• [ARBEITSANWEISUNG] Setze den Text zum gewerblichen Mietvertrag und zum Mangel der Mieträume im Anschluss an seinen letzten Satz fort.

Lediglich ergänzend stellt der Senat fest, dass sich im Hinblick auf die eindeutig formularmäßige Gestaltung des Mietvertrages alleine der unspezifischen Angabe des Zeugen Dr. med. M. F. (dem VN der Klägerin) in der Vernehmung vom 04.11.2016, dass der Vertrag „damals so erarbeitet“ wurde (Blatt 158 der Akte) nicht hinreichend entnehmen lässt, dass eine individualvertragliche Vereinbarung vorliegt, die eine Überprüfung der Klausel ausschließen würde (§ 305 Abs. 1 S. 3 BGB).

 

(2) Indes steht auch unter Berücksichtigung der anlässlich der erstinstanzlichen Beweisaufnahme gewonnenen Erkenntnisse aus dem Jahr 2017 ein anfänglicher Mangel der gewerblichen Mieträume, zu dem die Beklagte zu 2) im Übrigen keinen Vortrag gehalten hat, nicht für das Jahr 1998 fest.

• [DATENBEREICH]
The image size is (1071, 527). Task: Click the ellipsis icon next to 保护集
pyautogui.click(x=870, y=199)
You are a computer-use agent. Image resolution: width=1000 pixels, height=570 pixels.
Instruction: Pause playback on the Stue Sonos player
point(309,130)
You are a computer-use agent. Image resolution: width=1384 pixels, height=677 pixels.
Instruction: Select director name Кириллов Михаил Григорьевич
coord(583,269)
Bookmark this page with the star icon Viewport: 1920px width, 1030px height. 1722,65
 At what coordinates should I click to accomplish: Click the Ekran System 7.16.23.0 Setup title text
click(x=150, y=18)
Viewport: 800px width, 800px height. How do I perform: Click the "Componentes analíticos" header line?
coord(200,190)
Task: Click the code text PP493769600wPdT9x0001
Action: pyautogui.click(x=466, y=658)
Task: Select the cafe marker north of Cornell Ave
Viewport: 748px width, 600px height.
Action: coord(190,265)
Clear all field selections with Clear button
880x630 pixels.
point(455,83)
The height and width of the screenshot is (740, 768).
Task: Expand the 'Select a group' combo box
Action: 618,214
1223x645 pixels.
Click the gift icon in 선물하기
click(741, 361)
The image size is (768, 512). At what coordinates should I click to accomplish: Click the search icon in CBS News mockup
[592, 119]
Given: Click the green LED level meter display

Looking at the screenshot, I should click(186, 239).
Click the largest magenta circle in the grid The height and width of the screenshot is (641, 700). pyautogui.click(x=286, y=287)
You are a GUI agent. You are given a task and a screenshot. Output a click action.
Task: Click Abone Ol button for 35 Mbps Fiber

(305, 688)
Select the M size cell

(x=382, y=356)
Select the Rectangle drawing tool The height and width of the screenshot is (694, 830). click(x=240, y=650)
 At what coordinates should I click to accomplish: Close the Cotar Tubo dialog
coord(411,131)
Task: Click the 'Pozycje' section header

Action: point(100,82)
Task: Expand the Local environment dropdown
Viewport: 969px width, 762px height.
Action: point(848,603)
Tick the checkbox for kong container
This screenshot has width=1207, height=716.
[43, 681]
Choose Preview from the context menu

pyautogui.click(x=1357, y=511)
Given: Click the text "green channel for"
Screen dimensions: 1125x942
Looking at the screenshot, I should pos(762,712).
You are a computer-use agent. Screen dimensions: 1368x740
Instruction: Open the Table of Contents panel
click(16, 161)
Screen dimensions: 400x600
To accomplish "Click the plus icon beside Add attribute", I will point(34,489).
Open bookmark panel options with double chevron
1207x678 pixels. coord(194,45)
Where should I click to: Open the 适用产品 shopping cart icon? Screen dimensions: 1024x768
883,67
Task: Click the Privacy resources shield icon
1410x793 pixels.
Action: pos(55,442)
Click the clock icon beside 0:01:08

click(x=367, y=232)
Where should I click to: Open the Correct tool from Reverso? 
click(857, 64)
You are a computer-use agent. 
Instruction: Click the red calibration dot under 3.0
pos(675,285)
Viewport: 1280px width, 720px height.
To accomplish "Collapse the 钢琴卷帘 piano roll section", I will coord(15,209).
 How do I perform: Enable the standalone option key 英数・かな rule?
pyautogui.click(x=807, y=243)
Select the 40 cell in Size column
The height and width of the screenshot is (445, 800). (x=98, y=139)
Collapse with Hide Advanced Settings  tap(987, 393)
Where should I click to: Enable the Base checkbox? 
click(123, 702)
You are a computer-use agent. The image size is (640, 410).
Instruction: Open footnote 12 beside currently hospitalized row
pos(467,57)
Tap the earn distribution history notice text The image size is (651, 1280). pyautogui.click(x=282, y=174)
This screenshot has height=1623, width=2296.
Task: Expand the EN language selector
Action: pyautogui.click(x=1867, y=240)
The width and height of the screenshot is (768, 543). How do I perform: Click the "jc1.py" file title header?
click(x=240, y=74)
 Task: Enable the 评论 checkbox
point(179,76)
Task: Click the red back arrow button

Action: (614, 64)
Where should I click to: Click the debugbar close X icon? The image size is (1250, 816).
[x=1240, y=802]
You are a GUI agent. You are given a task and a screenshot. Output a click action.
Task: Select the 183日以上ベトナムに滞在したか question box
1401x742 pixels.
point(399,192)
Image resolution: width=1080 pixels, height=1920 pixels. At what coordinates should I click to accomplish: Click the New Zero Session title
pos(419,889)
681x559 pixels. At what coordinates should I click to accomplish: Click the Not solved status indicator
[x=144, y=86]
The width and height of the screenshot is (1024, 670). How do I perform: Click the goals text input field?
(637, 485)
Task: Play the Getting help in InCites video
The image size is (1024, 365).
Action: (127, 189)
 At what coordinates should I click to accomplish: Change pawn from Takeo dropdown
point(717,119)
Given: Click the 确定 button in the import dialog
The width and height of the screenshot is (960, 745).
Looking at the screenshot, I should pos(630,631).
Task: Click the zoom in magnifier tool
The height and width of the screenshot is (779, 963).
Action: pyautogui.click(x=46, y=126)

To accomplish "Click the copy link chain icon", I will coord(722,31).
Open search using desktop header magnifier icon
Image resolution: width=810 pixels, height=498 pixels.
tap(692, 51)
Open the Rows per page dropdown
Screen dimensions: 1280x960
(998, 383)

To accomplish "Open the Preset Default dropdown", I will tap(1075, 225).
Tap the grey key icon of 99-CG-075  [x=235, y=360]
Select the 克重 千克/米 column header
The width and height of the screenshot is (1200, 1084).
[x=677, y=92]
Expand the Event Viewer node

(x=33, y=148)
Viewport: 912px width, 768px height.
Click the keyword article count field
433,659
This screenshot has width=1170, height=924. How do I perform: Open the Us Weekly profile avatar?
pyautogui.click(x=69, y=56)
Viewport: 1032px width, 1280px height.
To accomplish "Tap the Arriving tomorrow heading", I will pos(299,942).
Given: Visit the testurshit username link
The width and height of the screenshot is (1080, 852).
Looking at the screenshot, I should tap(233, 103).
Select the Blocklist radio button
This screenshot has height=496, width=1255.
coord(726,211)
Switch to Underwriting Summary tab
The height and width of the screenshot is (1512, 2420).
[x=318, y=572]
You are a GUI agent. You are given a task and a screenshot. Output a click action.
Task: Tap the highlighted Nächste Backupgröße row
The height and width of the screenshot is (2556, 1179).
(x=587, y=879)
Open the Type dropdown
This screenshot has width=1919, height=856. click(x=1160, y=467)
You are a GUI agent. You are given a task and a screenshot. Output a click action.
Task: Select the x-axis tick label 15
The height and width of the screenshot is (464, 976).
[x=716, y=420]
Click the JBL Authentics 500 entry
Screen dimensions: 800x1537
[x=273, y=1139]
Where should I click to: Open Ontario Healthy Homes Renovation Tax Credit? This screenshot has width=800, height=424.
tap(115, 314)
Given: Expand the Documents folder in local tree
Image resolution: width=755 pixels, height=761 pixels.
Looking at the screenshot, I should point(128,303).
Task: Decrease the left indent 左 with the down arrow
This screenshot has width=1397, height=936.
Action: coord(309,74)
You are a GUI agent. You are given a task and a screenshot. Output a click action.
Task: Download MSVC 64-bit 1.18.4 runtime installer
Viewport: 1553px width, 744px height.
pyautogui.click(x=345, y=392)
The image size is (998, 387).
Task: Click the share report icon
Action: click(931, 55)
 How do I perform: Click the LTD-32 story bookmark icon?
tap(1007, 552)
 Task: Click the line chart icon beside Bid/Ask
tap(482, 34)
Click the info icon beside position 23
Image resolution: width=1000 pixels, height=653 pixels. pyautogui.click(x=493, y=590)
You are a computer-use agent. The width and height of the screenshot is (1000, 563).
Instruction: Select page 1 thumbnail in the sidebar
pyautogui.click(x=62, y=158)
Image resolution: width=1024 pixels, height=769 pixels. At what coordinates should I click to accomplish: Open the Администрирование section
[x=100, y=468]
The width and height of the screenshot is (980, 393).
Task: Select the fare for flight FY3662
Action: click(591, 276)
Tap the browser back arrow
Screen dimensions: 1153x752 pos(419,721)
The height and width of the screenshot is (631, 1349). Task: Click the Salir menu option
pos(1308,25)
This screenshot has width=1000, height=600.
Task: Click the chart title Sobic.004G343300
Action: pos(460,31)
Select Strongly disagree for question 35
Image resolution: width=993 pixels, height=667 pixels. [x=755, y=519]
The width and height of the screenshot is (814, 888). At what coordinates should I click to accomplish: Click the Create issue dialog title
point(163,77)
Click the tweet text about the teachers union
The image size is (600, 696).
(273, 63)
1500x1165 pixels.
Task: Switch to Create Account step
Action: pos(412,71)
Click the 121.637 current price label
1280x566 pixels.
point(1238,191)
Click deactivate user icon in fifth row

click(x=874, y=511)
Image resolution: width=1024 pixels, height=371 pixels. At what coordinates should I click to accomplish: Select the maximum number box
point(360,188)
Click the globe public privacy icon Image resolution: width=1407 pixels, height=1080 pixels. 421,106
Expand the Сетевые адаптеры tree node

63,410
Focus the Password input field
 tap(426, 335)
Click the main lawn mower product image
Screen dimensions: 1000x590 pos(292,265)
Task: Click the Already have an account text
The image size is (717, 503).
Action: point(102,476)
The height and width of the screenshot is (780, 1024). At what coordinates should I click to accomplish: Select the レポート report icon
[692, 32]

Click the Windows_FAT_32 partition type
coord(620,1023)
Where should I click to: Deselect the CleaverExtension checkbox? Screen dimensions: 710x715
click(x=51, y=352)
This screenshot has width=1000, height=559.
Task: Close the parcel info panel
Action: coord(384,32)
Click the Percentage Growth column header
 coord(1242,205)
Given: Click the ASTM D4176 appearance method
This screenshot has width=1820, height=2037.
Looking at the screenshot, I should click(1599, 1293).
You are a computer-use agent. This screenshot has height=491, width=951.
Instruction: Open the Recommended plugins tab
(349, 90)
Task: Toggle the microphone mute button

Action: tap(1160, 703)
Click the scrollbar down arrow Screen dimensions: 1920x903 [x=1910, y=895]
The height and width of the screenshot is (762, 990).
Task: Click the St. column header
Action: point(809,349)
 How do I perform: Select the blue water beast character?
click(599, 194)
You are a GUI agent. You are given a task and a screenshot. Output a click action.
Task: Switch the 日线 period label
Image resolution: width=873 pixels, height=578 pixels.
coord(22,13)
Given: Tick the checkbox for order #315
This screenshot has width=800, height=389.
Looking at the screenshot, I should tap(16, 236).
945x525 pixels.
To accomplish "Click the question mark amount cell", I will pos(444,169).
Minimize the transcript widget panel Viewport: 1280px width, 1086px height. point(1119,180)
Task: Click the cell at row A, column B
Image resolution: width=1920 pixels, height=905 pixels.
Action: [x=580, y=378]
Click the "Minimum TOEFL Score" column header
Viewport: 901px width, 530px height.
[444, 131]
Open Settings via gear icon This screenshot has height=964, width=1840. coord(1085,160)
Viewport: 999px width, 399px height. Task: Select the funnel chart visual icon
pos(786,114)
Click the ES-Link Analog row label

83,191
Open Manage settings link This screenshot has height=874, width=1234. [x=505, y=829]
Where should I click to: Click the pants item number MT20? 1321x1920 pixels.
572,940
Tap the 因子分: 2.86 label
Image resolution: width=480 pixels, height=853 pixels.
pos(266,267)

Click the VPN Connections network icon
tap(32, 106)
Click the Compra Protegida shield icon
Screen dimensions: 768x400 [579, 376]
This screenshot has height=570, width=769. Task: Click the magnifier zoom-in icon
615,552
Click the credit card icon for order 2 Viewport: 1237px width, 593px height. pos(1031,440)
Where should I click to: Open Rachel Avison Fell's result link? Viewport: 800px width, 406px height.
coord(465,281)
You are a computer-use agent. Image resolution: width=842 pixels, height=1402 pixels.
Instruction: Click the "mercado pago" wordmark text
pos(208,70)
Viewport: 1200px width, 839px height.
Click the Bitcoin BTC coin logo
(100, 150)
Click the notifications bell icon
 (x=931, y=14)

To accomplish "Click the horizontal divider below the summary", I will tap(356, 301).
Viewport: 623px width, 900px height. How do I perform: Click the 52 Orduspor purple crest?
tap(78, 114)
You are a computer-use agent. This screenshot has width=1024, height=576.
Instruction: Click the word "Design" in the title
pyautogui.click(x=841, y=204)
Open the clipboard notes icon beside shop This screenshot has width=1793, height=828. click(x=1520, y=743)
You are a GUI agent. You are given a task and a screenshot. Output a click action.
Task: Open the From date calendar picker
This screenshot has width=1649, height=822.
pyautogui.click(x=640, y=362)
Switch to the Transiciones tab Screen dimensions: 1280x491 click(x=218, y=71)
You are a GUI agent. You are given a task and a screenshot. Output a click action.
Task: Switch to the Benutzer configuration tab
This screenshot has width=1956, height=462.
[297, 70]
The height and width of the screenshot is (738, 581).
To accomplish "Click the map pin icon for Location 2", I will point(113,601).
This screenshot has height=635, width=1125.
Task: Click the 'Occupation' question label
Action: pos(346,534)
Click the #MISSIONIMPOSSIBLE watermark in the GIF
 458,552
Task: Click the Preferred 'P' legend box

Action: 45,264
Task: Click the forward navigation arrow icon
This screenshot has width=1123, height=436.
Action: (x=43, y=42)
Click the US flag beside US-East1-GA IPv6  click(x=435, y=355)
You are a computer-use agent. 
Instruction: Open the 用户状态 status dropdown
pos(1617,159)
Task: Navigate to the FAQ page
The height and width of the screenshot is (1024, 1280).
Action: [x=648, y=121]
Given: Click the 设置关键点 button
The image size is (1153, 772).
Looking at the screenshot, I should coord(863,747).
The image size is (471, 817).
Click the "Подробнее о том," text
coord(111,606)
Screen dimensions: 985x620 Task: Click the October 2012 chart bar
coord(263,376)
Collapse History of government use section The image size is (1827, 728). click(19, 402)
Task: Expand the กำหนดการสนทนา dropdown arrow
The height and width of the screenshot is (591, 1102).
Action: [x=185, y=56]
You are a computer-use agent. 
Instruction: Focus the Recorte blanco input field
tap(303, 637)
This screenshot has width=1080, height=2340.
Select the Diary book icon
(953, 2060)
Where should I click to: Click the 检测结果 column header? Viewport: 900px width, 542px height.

• [AUSGABE FOLGT]
Die Klägerin hatte bereits in ihrer Klage angemerkt, dass ein inhaltsgleicher Gewährleistungsanspruch des geschädigten Mieters gegen seinen Vermieter, der eine Anwendung der Regeln über einen Vertrag mit Schutzwirkung zugunsten Dritter ausschließen könnte, nur in Betracht kommt, wenn ein anfänglicher Mangel der Mietsache vorlag (§ 536a BGB) oder den Vermieter ein Verschulden trifft (Blatt 17 der Akte). Den Gesichtspunkt eines Ersatzanspruchs des Mieters gegen seine Vermieterin haben die Beklagten in der Folgezeit immer wieder aufgegriffen, wenngleich nur im Zusammenhang mit der Frage einer anderweitigen Ersatzmöglichkeit im Rahmen des § 839 Abs. 1 Satz 2 BGB. Konkreter Vortrag hierzu ist jedoch nicht erfolgt, weder zum Vorliegen eines anfänglichen Mangels, noch zu einem Verschulden der Vermieterin. So heißt es zunächst in der Klageerwiderung lediglich, dass der Mieter aufgrund der mangelhaften Rohrleitungsanlage Schadensersatzansprüche gegen den Vermieter geltend machen könne und müsse (Blatt 91 der Akte). Im Schriftsatz vom 19.03.2018 heißt es sodann, die Inanspruchnahme des Vermieters wegen eines anfänglichen Mangels der Mietsache sei „naheliegend“ gewesen (Blatt 404 der Akte). Selbst in der Berufungsschrift vom 08.08.2018 wird pauschal auf das Vorliegen eines anfänglichen Mangels hingewiesen (Blatt 483 der Akte) und in den Raum gestellt, dass Ansprüche gegeben wären (Blatt 479 der Akte).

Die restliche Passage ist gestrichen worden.